Aku menarik tangan risa dan piero “kita susulin
tiara..”
Setelah
kejadian pertengkaran itu, mereka bertiga tidak saling menyapa selama beberpa
hari. Tiara bahkan memblokir nomor kedua pemuda itu agar tidak menghubungi dan
mengganggu tiara lagi.
**
Sudah
seminggu kami tidak mendengar kabar apapun tentang alex maupun nasir. Aku tidak
pernah merasa setenang ini, bahkan tiara sudah kembali tertawa. Aku bisa
melihat wajah tiara yang stress akibat perbuatan pemuda-pemuda itu. Tiara
memang terkenal dengan kecantikannya yang melegenda dalam sejarang kelas IPS.
Dia memang tidak pintar, tapi dia mampu mengalihkan dunia mu hanya dalam satu
kedipan. Bahkan ada yang rela menunggunya hingga putus dari nasir hanya untuk
berpacaran dengan tiara. Sedangkan saya? Hanya seorang jomblo yang tidak cantik
dan tidak terkenal juga di sekolah. Tapi para guru mengenalku dengan sebutan si
Inggris karena aku siswi IPS pertama dalam sejarah yang bisa menyabet
kemenangan setiap lomba pidato bahasa inggris di setiap lomba antar kelas.
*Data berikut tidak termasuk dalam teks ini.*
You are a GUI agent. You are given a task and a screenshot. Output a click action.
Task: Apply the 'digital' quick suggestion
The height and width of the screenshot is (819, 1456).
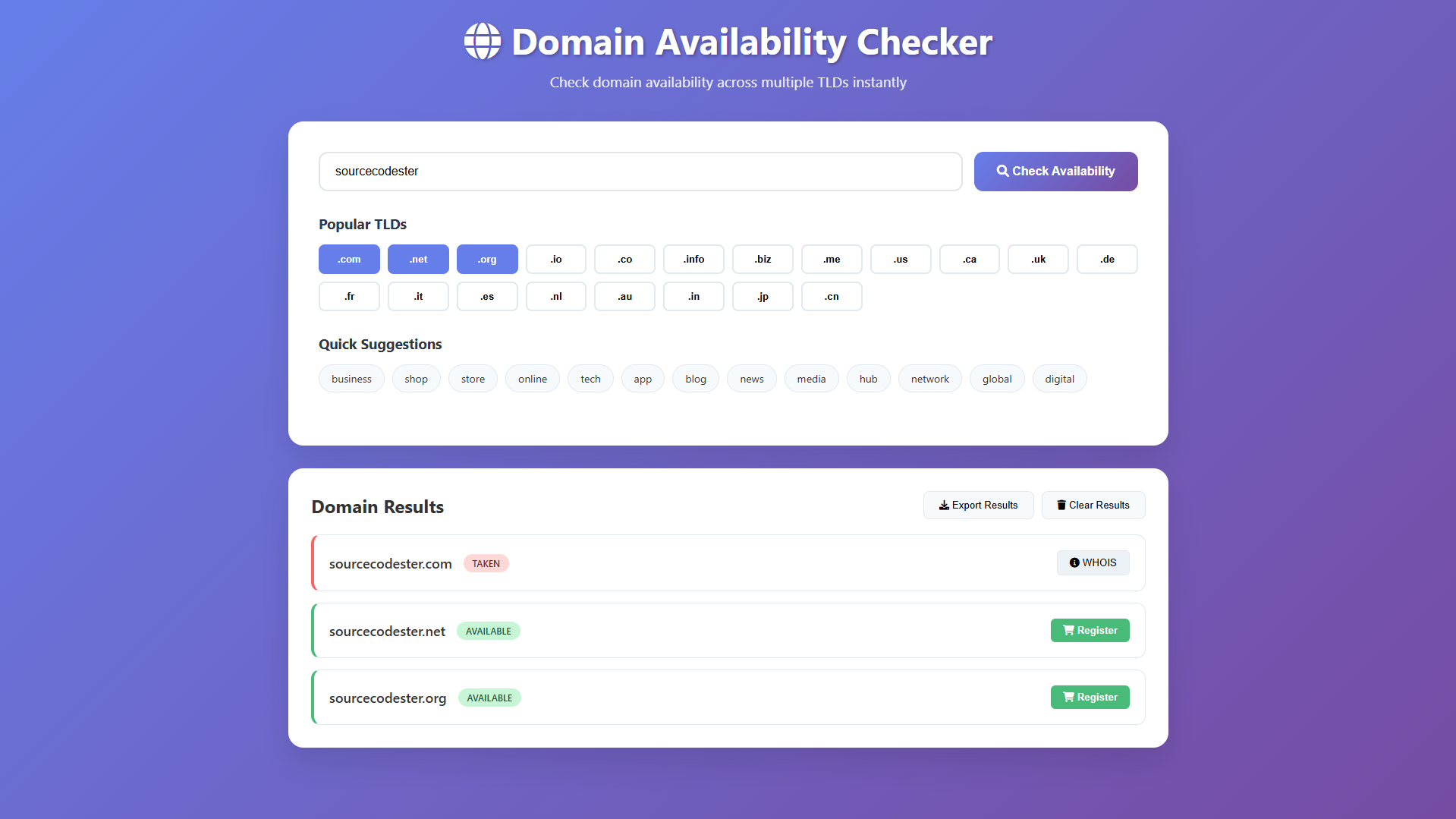pos(1059,380)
Banyak yang heran, kenapa aku dulu tidak mengambil kelas Bahasa?. Kadang para
guru menyembutku The Mechanic, karena setiap pelajaran Teknologi Informasi dan
Komunikasi atau TIK aku selalu menjadi asisten guru komputer saat dia kelelahan
mengajar murid-muridnya terutama kelas IPS yang sangat sulit diatur. Bahkan aku
juga sering membantu merakit PC dan secara suka rela membersihkan dan merawat ruang komputer. Makanya aku selalu
diperbolehkan menggunakan ruang komputer kapanpun aku inginkan, para guru
sepakat memberiaknku kunci cadangan ruang komputer khusus untukku.
Jam
pulang sekolah berbunyi dengan keras. Jam istirahat merupakan jam yang paling
ditunggu oleh para siswa, terutama kelas IPS.
“dania, hari ini kau piket lagi di ruang komputer?”
tanya risa
Aku mengangguk “iya, katanya ada PC yang harus
dibetulkan.. aku ingin membantu juga..” aku membereskan buku yang masih tersisa
diatas meja “aku duluan ya.. sudah ditunggi sama pak benny..”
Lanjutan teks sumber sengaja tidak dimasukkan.